--- Passage shown ---

Archived-At: <http://mailarchive.ietf.org/arch/msg/sidr/kmD-LdDdRAWB35IKZpROqmpfLDY>
Subject: Re: [sidr] WGLC for draft-ietf-sidr-rpki-rtr-rfc6810-bis-03
X-BeenThere: sidr@ietf.org
X-Mailman-Version: 2.1.15
Precedence: list
List-Id: Secure Interdomain Routing <sidr.ietf.org>
List-Unsubscribe: <https://www.ietf.org/mailman/options/sidr>, <mailto:sidr-request@ietf.org?subject=unsubscribe>
List-Archive: <http://www.ietf.org/mail-archive/web/sidr/>
List-Post: <mailto:sidr@ietf.org>
List-Help: <mailto:sidr-request@ietf.org?subject=help>
List-Subscribe: <https://www.ietf.org/mailman/listinfo/sidr>, <mailto:sidr-request@ietf.org?subject=subscribe>
X-List-Received-Date: Thu, 16 Apr 2015 04:37:22 -0000

Hi all,

Here are my comments, some of which overlap with what others have said:

  * The name of the draft says "rfc6810-bis", but the XML <rfc> tag
    doesn't have an obsoletes="6810" attribute.  And I don't think it
    should -- Section 7 has a normative reference to RFC6810 when
    discussing downgrades to version 0, which isn't specified in this
    document.  So perhaps the title and abstract should be worded to
    make it clear that this is not a replacement for RFC6810, but
    rather a new version of the protocol specified in RFC6810.  (Or
    maybe this document should be worded as an update to RFC6810?)

--- Record set ---
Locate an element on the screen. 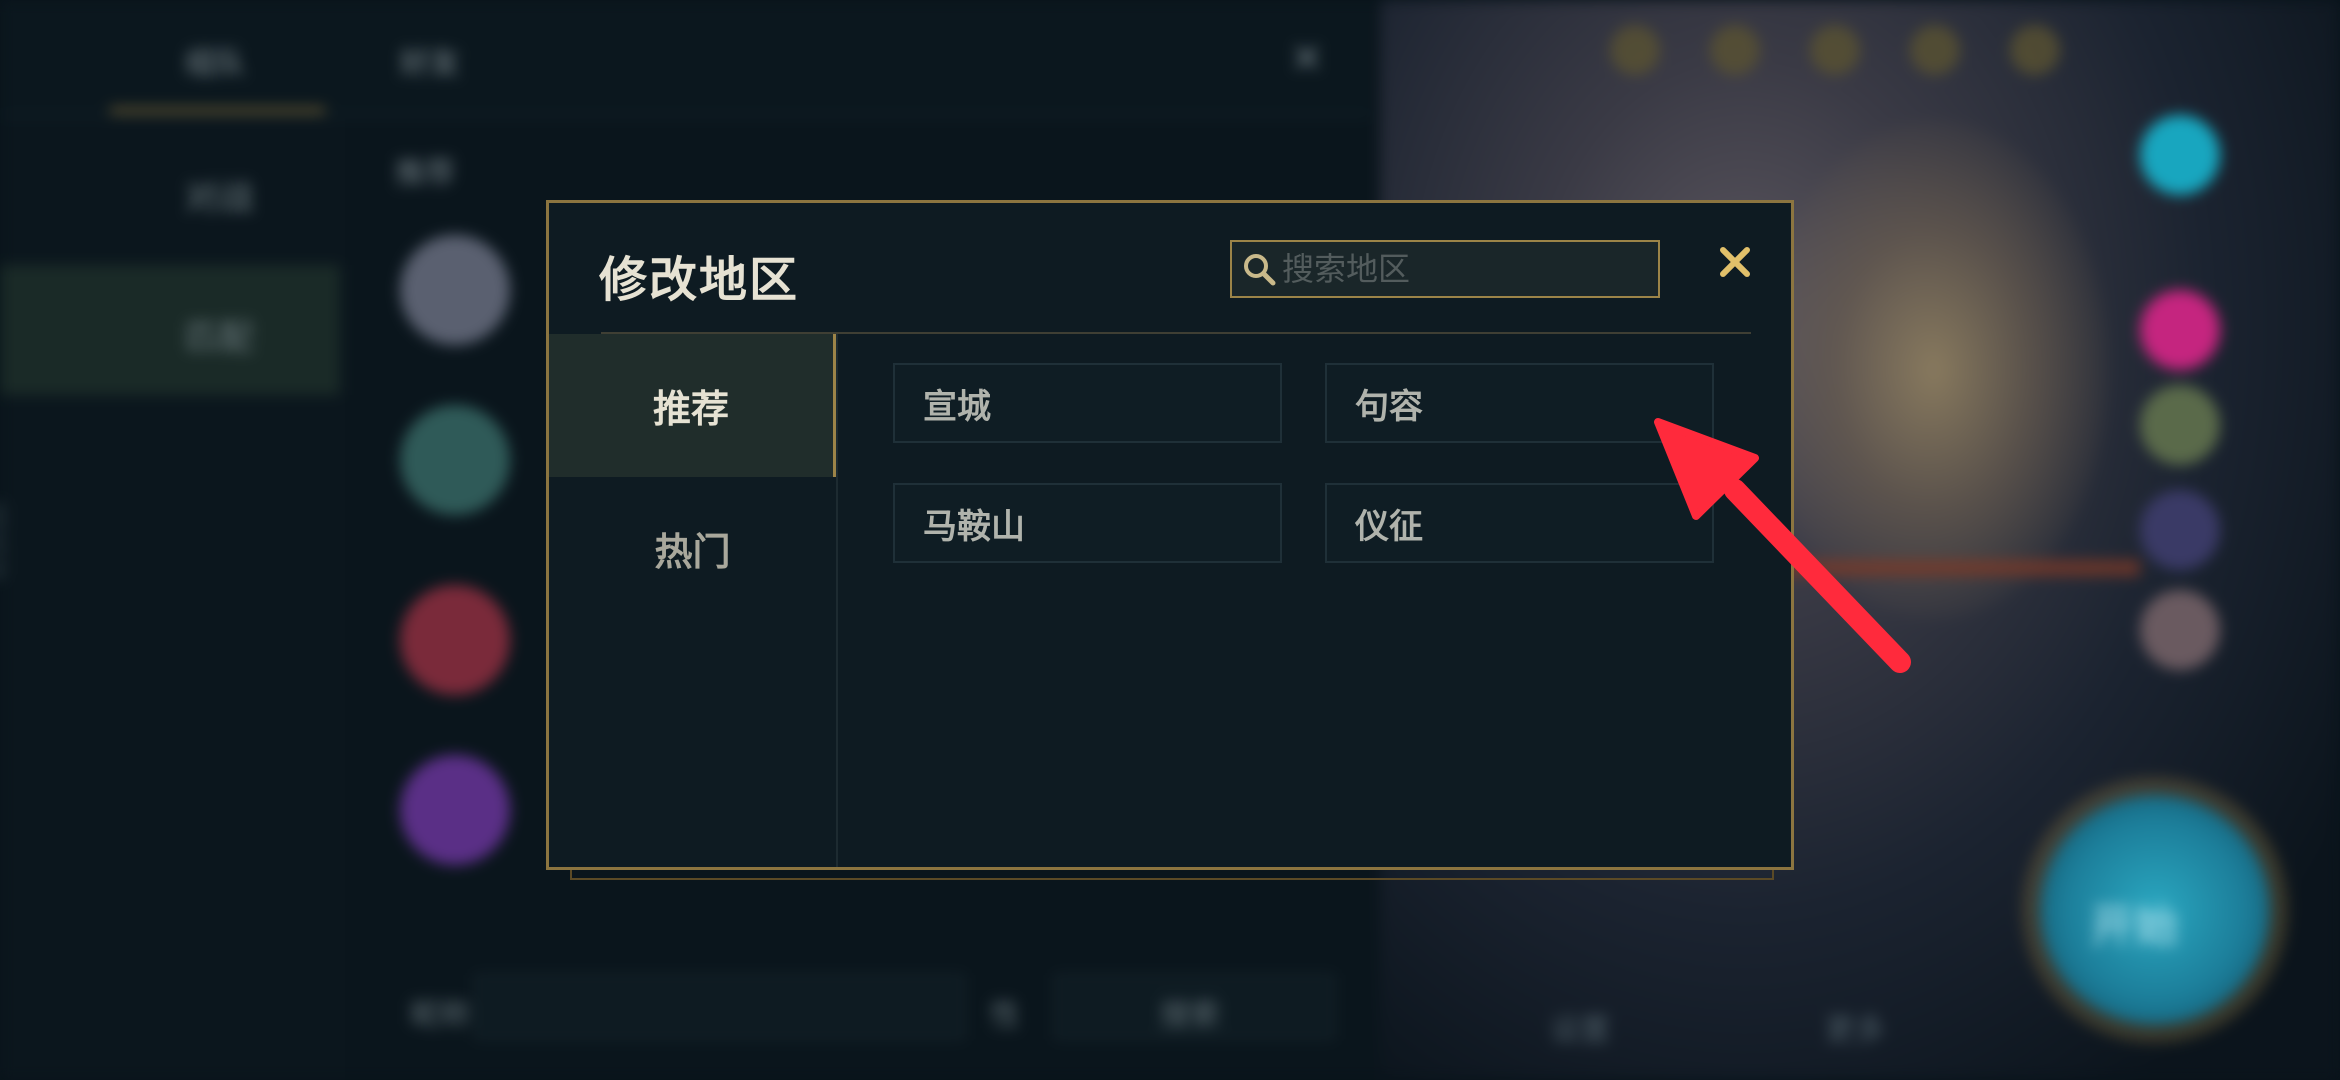  category-tab-popular: 热门 is located at coordinates (692, 548).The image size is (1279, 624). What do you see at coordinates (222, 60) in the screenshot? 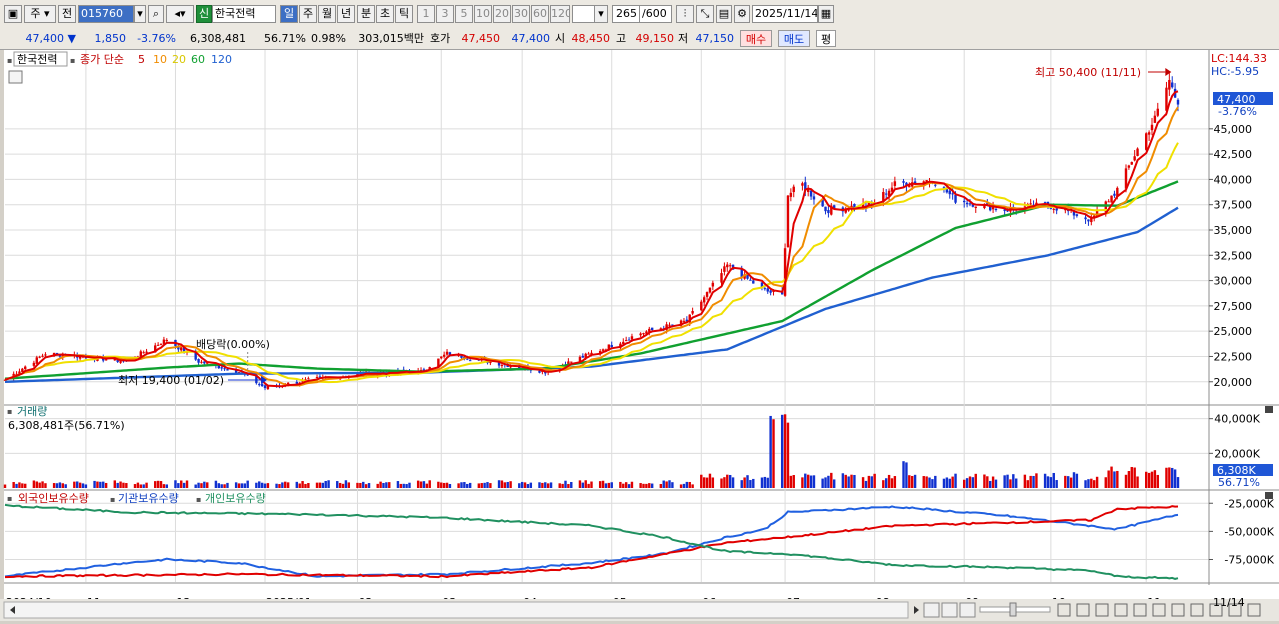
I see `ma120-label: 120` at bounding box center [222, 60].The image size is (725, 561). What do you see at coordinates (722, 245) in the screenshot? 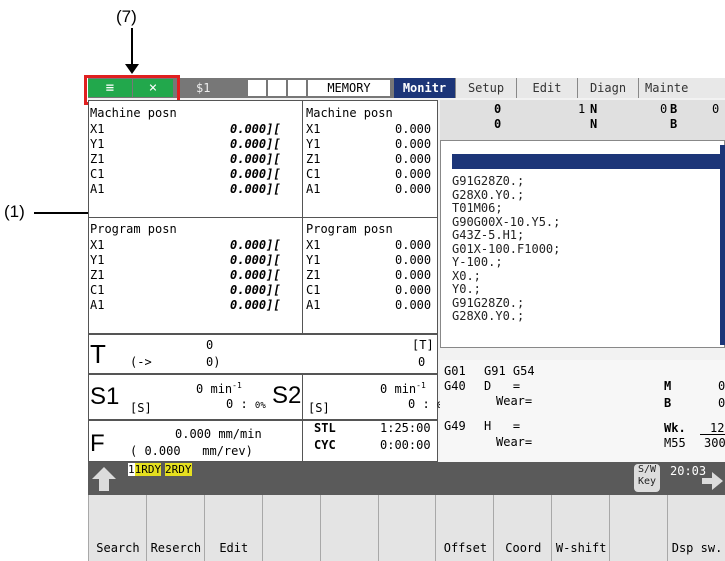
I see `scroll-indicator` at bounding box center [722, 245].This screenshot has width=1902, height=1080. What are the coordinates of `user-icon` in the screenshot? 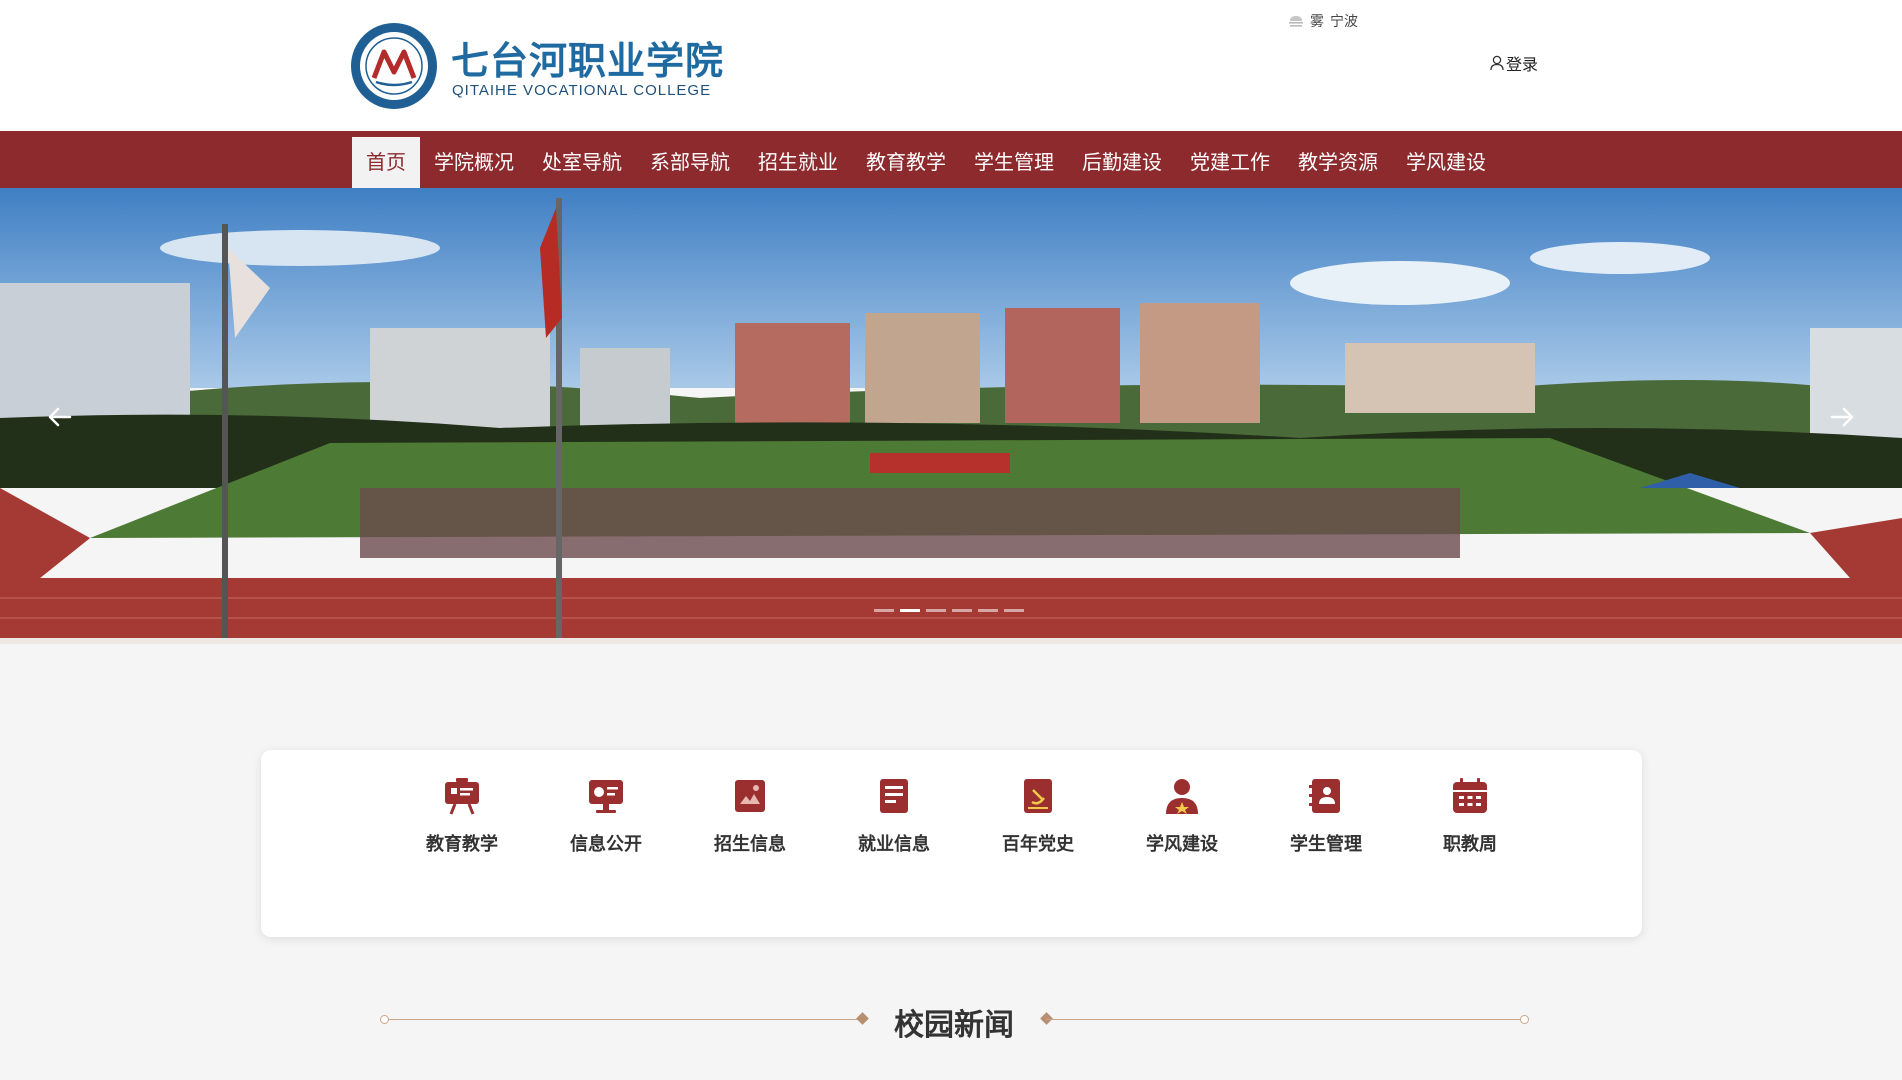 It's located at (1497, 63).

--- Job 1 ---
In the rfc6810-bis review message, reproduce the text that begins at the words "Here are my" and ends after "update to RFC6810?)".
--- Job 2 ---
Continue the rfc6810-bis review message from the point where it stops.

--- Final answer 1 ---
Here are my comments, some of which overlap with what others have said:

  * The name of the draft says "rfc6810-bis", but the XML <rfc> tag
    doesn't have an obsoletes="6810" attribute.  And I don't think it
    should -- Section 7 has a normative reference to RFC6810 when
    discussing downgrades to version 0, which isn't specified in this
    document.  So perhaps the title and abstract should be worded to
    make it clear that this is not a replacement for RFC6810, but
    rather a new version of the protocol specified in RFC6810.  (Or
    maybe this document should be worded as an update to RFC6810?)

--- Final answer 2 ---
    (Also mentioned in <http://article.gmane.org/gmane.ietf.sidr/6871>.)

  * The protocol is mostly query-response lockstep, but there are no
    timeouts.  If the cache is taking unreasonably long to respond to a
    query, what should the router do?  How long is unreasonably long?
    If timeouts are added, should the router reset its timeout timer
    for each response PDU (Cache Response, payload, and End of Data),
    or only after it receives the End of Data PDU?

  * Should the cache time out the router if the router doesn't send a
    Query soon after connecting?

  * Notify/Query race:  What is supposed to happen if the router sees a
    Serial Notify right after it sends a Serial Query or Reset Query?
    This could happen if the two are sent at the same time -- the
    messages will cross paths and the router might think that the
    Serial Notify is an erroneous response to the query, and that the
    subsequent Cache Response came out of the blue.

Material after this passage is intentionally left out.